If you own a piece of land and have failed to drill a well for water before now, you might be up a creek without any water (subscription):
A state court this week threw out New Mexicans’ longstanding legal right to drill a domestic water well without having to worry about whether it would leave less water for their neighbors.
The ruling is a victory for activists who say that uncontrolled domestic well drilling poses a long-term threat to New Mexico’s ability to manage its dwindling water supples. But the details of how the ruling will affect developers who rely on domestic wells to supply the homes they build is unclear, experts said Friday.
The automatic right to a domestic well, Judge J.C. Robinson of the Sixth Judicial District Court in Silver City concluded, conflicts with the historic Western principle, written into the New Mexico constitution, that the first users of water in a region have the highest priority water rights.
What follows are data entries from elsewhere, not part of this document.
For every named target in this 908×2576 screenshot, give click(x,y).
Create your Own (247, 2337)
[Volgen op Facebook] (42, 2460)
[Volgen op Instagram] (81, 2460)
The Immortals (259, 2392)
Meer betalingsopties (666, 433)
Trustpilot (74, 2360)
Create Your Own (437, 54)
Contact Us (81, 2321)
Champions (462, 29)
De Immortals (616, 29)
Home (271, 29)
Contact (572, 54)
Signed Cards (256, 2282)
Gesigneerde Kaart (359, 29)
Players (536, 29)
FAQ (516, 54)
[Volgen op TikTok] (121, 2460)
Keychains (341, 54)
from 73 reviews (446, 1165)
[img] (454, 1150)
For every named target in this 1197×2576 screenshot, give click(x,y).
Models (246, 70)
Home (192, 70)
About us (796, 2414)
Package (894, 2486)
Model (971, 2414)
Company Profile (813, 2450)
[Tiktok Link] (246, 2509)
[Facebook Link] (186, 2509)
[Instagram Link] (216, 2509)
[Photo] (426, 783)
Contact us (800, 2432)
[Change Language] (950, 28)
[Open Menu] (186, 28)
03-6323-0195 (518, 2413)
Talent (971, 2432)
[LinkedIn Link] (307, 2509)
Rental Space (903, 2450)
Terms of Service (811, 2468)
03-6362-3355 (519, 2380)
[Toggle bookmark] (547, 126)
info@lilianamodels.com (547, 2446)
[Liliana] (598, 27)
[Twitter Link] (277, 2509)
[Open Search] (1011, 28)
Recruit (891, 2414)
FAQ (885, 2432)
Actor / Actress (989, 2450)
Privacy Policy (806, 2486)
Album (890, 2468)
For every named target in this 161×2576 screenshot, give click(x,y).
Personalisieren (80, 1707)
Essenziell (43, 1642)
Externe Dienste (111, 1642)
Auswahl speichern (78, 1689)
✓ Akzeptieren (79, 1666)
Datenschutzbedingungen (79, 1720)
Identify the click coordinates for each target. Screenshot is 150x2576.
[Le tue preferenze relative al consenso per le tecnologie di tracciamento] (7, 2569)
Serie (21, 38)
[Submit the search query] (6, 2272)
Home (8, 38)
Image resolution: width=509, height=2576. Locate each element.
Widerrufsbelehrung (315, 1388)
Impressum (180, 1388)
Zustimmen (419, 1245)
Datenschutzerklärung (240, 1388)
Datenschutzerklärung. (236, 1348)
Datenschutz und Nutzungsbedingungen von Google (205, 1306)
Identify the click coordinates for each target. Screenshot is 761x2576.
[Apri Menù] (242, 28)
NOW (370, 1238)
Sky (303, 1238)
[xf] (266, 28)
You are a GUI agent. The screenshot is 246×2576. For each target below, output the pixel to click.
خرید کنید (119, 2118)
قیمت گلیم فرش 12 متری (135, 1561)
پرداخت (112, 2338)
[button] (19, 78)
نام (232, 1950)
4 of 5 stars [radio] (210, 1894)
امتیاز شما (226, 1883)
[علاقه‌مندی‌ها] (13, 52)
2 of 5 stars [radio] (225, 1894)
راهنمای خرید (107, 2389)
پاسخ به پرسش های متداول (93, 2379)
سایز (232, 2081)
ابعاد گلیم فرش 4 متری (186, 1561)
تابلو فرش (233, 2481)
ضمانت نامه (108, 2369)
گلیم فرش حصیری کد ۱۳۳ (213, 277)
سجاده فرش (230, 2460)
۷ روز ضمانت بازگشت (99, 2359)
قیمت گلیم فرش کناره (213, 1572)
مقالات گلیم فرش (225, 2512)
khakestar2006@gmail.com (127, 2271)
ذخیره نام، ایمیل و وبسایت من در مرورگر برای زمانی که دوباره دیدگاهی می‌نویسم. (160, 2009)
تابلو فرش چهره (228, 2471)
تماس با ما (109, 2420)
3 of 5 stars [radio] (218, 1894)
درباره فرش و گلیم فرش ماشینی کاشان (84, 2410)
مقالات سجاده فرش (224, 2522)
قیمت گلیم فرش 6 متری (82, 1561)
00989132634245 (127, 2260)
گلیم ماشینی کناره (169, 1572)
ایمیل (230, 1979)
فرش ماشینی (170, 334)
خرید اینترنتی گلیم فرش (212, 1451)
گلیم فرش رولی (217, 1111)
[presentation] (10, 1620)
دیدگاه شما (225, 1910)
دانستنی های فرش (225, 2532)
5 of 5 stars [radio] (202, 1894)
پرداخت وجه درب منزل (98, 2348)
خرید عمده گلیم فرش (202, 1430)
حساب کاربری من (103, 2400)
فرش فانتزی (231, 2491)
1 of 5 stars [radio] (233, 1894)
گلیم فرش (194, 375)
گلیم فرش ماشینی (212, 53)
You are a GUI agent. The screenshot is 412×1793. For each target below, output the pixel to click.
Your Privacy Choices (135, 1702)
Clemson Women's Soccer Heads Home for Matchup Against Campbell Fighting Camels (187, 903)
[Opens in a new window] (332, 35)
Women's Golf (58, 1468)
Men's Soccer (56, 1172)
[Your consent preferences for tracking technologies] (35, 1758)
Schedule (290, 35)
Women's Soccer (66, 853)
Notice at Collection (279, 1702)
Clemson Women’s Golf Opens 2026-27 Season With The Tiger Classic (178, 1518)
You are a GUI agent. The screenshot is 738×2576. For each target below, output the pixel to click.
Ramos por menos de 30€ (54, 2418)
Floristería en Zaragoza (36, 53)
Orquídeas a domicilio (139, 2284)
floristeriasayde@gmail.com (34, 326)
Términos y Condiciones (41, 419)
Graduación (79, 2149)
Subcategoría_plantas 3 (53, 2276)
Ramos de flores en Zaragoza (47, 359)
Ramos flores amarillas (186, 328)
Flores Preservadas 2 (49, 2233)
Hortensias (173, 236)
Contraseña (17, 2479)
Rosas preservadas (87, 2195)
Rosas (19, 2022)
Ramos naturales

What is bizarre about this case is that it is the result of a lawsuit brought against the State Engineers office. Why is that bizarre? Well, the defendant in this case, the State Engineer, was probably thrilled to lose the case:
Gov. Bill Richardson and the state’s top water boss will use their administrative powers to limit new domestic wells after the failure of legislation to accomplish the same goal.
“We will do something,” said Bill Hume, Richardson’s senior policy adviser. “The governor’s serious. The question’s not if but how.”
Something is fishy here. The State Engineer has successfully lost a case that now requires them to limit new domestic wells – something they’ve been trying to do for years.